**What to produce**. Please reproduce the lines of the records below from the one holding "Task: Click the" through the one holding "Click the Graphical", inclusive, skipping all pictures.

══════

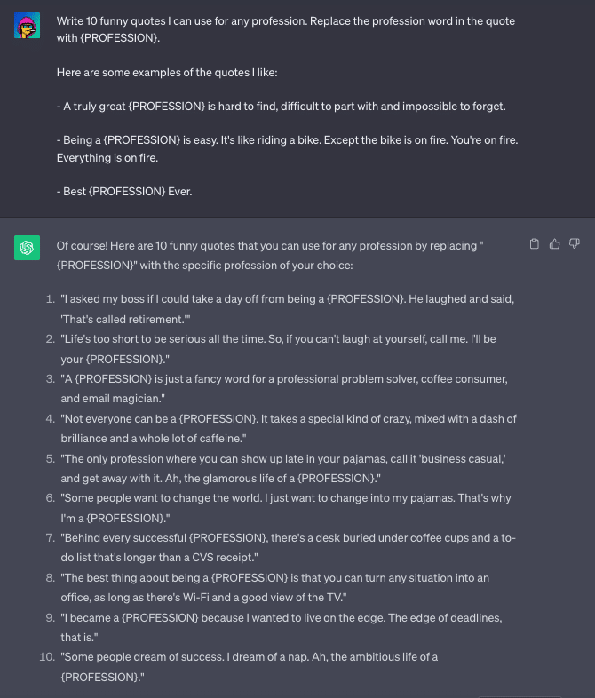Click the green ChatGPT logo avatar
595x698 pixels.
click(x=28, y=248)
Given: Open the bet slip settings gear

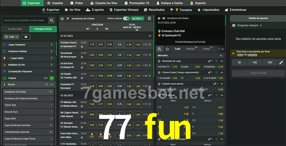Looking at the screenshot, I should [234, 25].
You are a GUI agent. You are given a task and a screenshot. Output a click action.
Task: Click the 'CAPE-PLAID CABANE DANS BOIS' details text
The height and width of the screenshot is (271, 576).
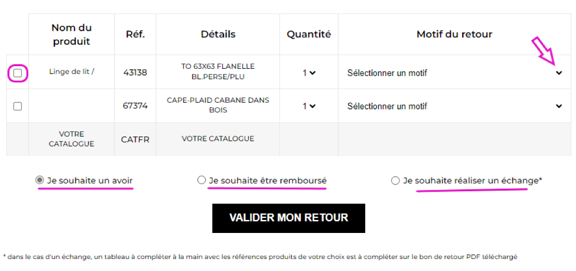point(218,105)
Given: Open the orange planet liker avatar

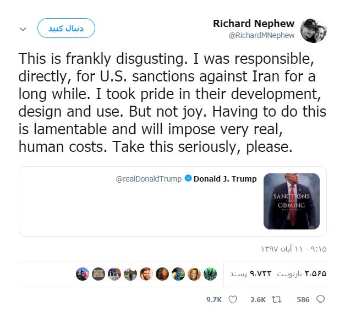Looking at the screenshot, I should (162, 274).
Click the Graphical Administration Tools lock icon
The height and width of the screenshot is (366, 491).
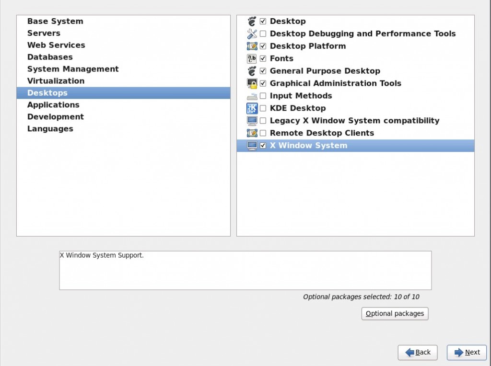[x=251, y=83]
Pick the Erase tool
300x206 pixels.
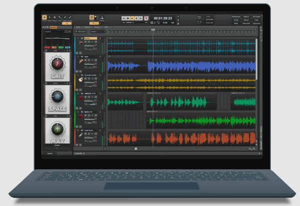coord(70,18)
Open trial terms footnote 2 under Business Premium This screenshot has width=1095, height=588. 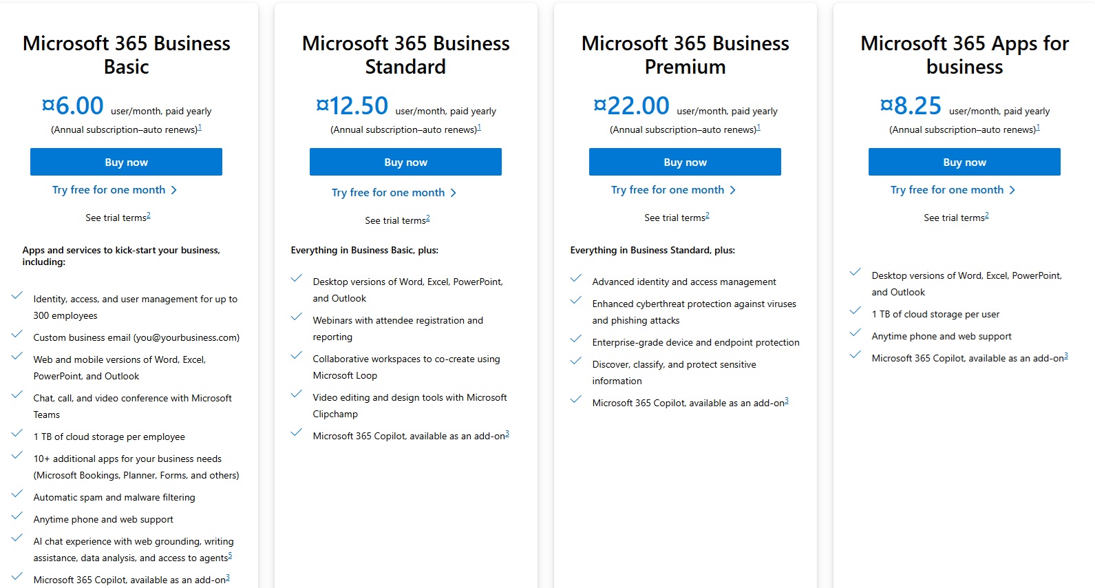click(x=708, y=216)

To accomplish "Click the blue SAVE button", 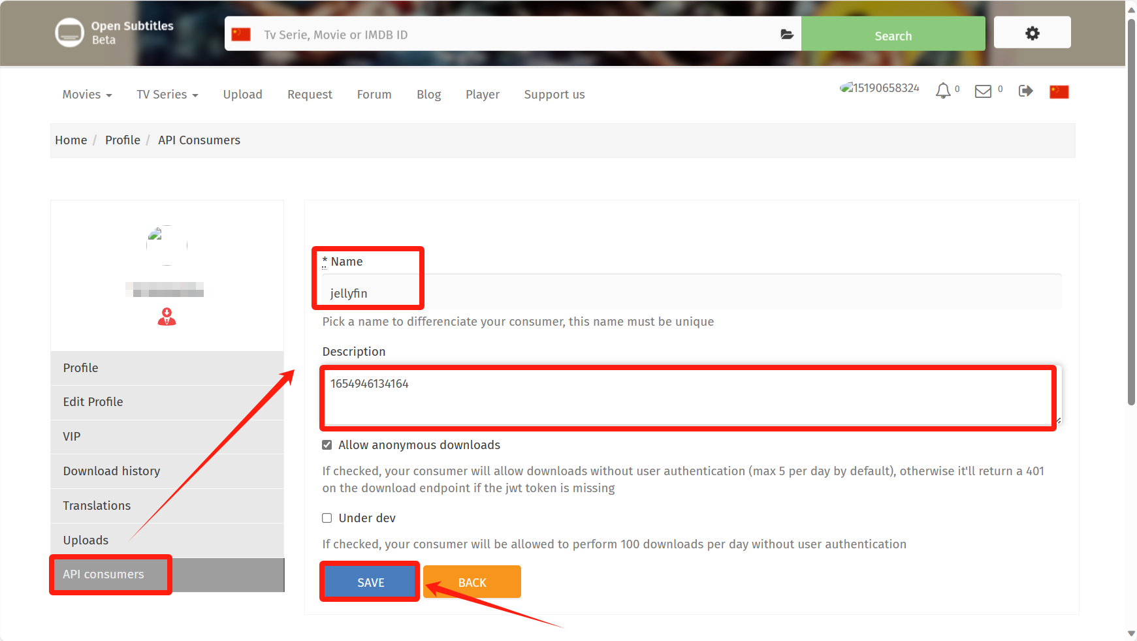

══════

**Final answer**.
Task: Click the 'CAPE-PLAID CABANE DANS BOIS' details text
The height and width of the screenshot is (271, 576).
point(218,105)
Given: Open the orange planet liker avatar

Looking at the screenshot, I should (162, 274).
Click the Graphical Administration Tools lock icon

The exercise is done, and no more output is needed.